Some “Non-Traditional ETPs” may use a volatility component as a part of their overall strategy, while other ETPs may identify exposure to volatility as a primary investment objective. Furthermore, some products may seek inverse, leveraged, or leveraged inverse exposure to the CBOE Volatility Index (VIX). There is no way to invest directly in the VIX, so volatility oriented ETPs must rely on alternate indices that actually reflect the market’s expectation of volatility at some point in the future, rather than providing exposure to the volatility that the markets are experiencing at the present point in time. Volatility ETPs are not based on, nor do they track, the returns of the VIX, and thus the performance of a volatility ETP will not actually mimic the performance of the VIX. The buying and selling of contracts in the futures market, which could result in losses, could adversely affect the value of the Index underlying your ETPs and, accordingly, decrease the value of your investment.
An ETN is a common name for a senior, unsecured debt obligation designed to track the total return of an underlying market index or other benchmark, minus investor fees. The repayment of the principal, interest (if any), and any returns at maturity or upon redemption are dependent on that issuer’s ability to pay. Thus, the issuer’s potential to default is an important consideration for ETN investors. ETNs do not generally offer principal protection unless specifically stated in the prospectus. Some ETNs are callable or redeemable by the issuer before their stated maturity date. Furthermore, the trading price of an ETN in the secondary market may be adversely impacted if the issuer’s credit rating is downgraded.
-Non-Traditional ETPs will generally have higher fees than traditional ETPs. All fees and expenses are described in the prospectus.
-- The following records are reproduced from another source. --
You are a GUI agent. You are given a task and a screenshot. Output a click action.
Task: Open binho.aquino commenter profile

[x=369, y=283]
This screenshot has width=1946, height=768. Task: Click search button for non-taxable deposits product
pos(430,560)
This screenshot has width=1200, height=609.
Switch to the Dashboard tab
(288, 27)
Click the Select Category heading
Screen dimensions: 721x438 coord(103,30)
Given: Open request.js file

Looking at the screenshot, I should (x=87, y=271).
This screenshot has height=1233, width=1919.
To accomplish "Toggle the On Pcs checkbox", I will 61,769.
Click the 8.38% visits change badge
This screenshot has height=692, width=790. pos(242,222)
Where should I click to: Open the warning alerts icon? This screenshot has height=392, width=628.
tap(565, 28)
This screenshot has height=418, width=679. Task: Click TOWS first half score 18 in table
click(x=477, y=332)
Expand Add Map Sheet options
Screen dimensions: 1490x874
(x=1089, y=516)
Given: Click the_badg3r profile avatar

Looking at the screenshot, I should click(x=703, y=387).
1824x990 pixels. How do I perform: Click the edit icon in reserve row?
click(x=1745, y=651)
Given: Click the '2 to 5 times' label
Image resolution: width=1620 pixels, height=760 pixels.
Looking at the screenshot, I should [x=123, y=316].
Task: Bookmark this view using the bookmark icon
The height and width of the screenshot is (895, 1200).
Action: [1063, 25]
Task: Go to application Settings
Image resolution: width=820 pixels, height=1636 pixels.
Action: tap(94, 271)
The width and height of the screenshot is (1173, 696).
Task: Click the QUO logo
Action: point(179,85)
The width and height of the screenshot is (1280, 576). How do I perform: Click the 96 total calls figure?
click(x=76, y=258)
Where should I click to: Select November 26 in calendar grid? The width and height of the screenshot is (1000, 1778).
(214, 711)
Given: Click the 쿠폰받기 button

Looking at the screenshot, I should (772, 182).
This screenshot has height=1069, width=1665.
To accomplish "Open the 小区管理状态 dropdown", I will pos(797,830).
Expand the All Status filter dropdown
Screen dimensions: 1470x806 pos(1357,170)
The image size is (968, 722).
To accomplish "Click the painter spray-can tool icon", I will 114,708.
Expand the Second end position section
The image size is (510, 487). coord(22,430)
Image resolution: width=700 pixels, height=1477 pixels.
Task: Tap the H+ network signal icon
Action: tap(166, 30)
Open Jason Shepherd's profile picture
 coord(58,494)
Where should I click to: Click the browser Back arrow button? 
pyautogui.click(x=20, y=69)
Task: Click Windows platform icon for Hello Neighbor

-The ability of ETP issuers to perpetually create new shares contributes to ETPs efficiently and accurately tracking their respective indices. However, under certain circumstances, issuers may cease or suspend creating new shares, which may cause ETPs to trade at a price that differs significantly from the value of its underlying holdings or index. Furthermore, all ETPs may trade at a premium or discount to its Net Asset Value (NAV) or indicative value in the case of ETNs.
-Some ETPs may have low trading volumes, which could adversely impact your ability to buy or sell shares at the desired price and quantity.
-ETPs can be closed for a variety of reasons, which can cause forced taxable events for investors, including capital gains distributions. Furthermore, there can be closing costs associated with the final liquidation of the ETP as well as index tracking uncertainty as the ETP liquidates its assets.
Investors should consider the investment objectives, risks, and charges and expenses of exchange-traded products carefully before investing. The prospectus contains this and other information about these investments. The prospectus is available from (FA name) and should be read carefully before investing.